**TASK DESCRIPTION**
Convert every line of the items below into a JSON list of strings, one string per line, leaving out blank lines.

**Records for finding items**
# # # # #

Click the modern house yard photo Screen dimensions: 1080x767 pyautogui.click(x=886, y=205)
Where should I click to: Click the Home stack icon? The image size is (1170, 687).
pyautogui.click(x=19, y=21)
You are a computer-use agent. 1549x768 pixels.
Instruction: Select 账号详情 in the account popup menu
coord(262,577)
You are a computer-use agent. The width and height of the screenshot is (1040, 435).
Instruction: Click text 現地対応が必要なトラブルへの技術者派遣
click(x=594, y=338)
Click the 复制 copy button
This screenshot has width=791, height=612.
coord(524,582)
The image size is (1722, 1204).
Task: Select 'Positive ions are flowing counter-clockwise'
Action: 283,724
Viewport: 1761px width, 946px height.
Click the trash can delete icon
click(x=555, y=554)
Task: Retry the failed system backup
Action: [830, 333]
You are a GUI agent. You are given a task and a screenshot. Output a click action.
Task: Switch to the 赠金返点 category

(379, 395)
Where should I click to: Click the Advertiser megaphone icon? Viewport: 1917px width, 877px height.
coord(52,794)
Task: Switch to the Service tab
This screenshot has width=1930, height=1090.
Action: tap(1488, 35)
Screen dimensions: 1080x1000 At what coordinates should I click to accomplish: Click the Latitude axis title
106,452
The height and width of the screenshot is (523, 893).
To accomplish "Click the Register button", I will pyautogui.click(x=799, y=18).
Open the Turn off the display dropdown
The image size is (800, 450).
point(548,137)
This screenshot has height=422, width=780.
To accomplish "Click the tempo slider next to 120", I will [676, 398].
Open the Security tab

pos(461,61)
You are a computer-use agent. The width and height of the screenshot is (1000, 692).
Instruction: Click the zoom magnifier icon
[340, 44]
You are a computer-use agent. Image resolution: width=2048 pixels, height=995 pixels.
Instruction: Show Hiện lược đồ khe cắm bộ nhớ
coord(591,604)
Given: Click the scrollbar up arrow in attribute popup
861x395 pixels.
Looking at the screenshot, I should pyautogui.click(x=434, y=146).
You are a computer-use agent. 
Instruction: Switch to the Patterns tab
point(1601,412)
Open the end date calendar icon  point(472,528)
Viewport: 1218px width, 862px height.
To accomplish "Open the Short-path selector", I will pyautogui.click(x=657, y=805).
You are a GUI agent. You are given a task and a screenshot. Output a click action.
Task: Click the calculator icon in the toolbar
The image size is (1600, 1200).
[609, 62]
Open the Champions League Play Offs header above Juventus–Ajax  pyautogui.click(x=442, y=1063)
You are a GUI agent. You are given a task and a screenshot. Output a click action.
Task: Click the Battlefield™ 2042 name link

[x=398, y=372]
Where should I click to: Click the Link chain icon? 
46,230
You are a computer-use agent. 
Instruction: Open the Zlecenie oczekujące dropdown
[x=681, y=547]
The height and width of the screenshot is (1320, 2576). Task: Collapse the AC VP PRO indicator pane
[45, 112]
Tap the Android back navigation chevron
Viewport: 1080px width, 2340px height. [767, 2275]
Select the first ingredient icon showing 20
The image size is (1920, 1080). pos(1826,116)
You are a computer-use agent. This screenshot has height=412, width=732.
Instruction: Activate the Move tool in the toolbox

# # # # #

**RESULT FOR THIS TASK**
[
  "Click the modern house yard photo Screen dimensions: 1080x767 pyautogui.click(x=886, y=205)",
  "Where should I click to: Click the Home stack icon? The image size is (1170, 687).",
  "pyautogui.click(x=19, y=21)",
  "You are a computer-use agent. 1549x768 pixels.",
  "Instruction: Select 账号详情 in the account popup menu",
  "coord(262,577)",
  "You are a computer-use agent. The width and height of the screenshot is (1040, 435).",
  "Instruction: Click text 現地対応が必要なトラブルへの技術者派遣",
  "click(x=594, y=338)",
  "Click the 复制 copy button",
  "This screenshot has width=791, height=612.",
  "coord(524,582)",
  "The image size is (1722, 1204).",
  "Task: Select 'Positive ions are flowing counter-clockwise'",
  "Action: 283,724",
  "Viewport: 1761px width, 946px height.",
  "Click the trash can delete icon",
  "click(x=555, y=554)",
  "Task: Retry the failed system backup",
  "Action: [830, 333]",
  "You are a GUI agent. You are given a task and a screenshot. Output a click action.",
  "Task: Switch to the 赠金返点 category",
  "(379, 395)",
  "Where should I click to: Click the Advertiser megaphone icon? Viewport: 1917px width, 877px height.",
  "coord(52,794)",
  "Task: Switch to the Service tab",
  "This screenshot has width=1930, height=1090.",
  "Action: tap(1488, 35)",
  "Screen dimensions: 1080x1000 At what coordinates should I click to accomplish: Click the Latitude axis title",
  "106,452",
  "The height and width of the screenshot is (523, 893).",
  "To accomplish \"Click the Register button\", I will pyautogui.click(x=799, y=18).",
  "Open the Turn off the display dropdown",
  "The image size is (800, 450).",
  "point(548,137)",
  "This screenshot has height=422, width=780.",
  "To accomplish \"Click the tempo slider next to 120\", I will [676, 398].",
  "Open the Security tab",
  "pos(461,61)",
  "You are a computer-use agent. The width and height of the screenshot is (1000, 692).",
  "Instruction: Click the zoom magnifier icon",
  "[340, 44]",
  "You are a computer-use agent. Image resolution: width=2048 pixels, height=995 pixels.",
  "Instruction: Show Hiện lược đồ khe cắm bộ nhớ",
  "coord(591,604)",
  "Given: Click the scrollbar up arrow in attribute popup",
  "861x395 pixels.",
  "Looking at the screenshot, I should pyautogui.click(x=434, y=146).",
  "You are a computer-use agent. ",
  "Instruction: Switch to the Patterns tab",
  "point(1601,412)",
  "Open the end date calendar icon  point(472,528)",
  "Viewport: 1218px width, 862px height.",
  "To accomplish \"Open the Short-path selector\", I will pyautogui.click(x=657, y=805).",
  "You are a GUI agent. You are given a task and a screenshot. Output a click action.",
  "Task: Click the calculator icon in the toolbar",
  "The image size is (1600, 1200).",
  "[609, 62]",
  "Open the Champions League Play Offs header above Juventus–Ajax  pyautogui.click(x=442, y=1063)",
  "You are a GUI agent. You are given a task and a screenshot. Output a click action.",
  "Task: Click the Battlefield™ 2042 name link",
  "[x=398, y=372]",
  "Where should I click to: Click the Link chain icon? ",
  "46,230",
  "You are a computer-use agent. ",
  "Instruction: Open the Zlecenie oczekujące dropdown",
  "[x=681, y=547]",
  "The height and width of the screenshot is (1320, 2576). Task: Collapse the AC VP PRO indicator pane",
  "[45, 112]",
  "Tap the Android back navigation chevron",
  "Viewport: 1080px width, 2340px height. [767, 2275]",
  "Select the first ingredient icon showing 20",
  "The image size is (1920, 1080). pos(1826,116)",
  "You are a computer-use agent. This screenshot has height=412, width=732.",
  "Instruction: Activate the Move tool in the toolbox"
]